Introduction Human African trypanosomiasis (HAT) is caused by Trypanosoma brucei gambiense and rhodesiense and is transmitted to humans by tsetse flies in sub-Saharan Africa. To detect cure or treatment failure, patients are followed up after treatment integrating the use of biomarkers in blood or cerebrospinal fluid (CSF).
Methods A systematic review of the literature according to the PRISMA Statement for Reporting Systematic Reviews was done, focusing on biological markers for HAT post-treatment follow-up. Articles were retrieved from PubMed (https://www.ncbi.nlm.nih.gov/pubmed/) by using keywords: Human African Trypanosomiasis, Biomarkers, Follow up, Post treatment.

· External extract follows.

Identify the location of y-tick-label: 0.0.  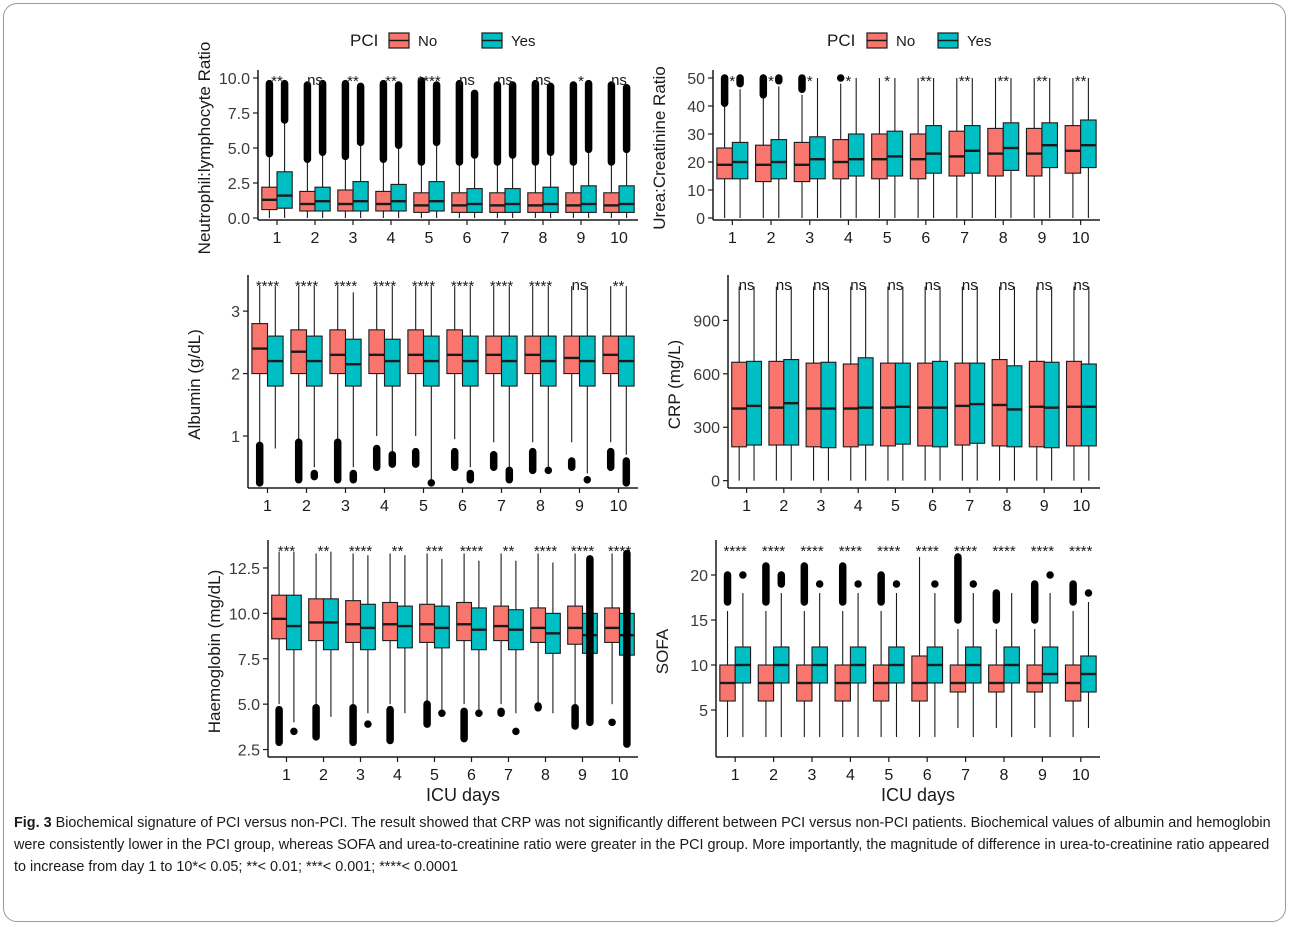
(239, 220).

Results A panel of biomarkers is used to detect relapses or to confirm recovery. For post-treatment follow-up, an examination of the CSF is performed. White blood cell counts in CSF with a defined cut-off value have been proven to be the most accurate to assess the treatment outcome. The intrathecal immunoglobulin M synthesis is a specific and sensitive parameter for the detection of CNS involvement in cases of HAT caused by T. brucei gambiense. The decrease of trypanosome-specific antibodies concentrations in CSF could be a good parameter for definite cure. High CSF IL-10 levels during treatment follow-up indicate recurring CNS inflammation and treatment failure. An increase of Neopterin in CSF and the presence of trypanosome spliced leader RNA in the blood have a high potential as predictors for treatment failure but need further validation.
Conclusion New biomarkers for post-treatment follow-up in HAT should 1) have high diagnostic specificity and sensitivity; 2) be applicable in field conditions; 3) preferentially be performed on blood and thus avoid the painful lumbar puncture during post-treatment control visits; and 4) shorten the follow-up period.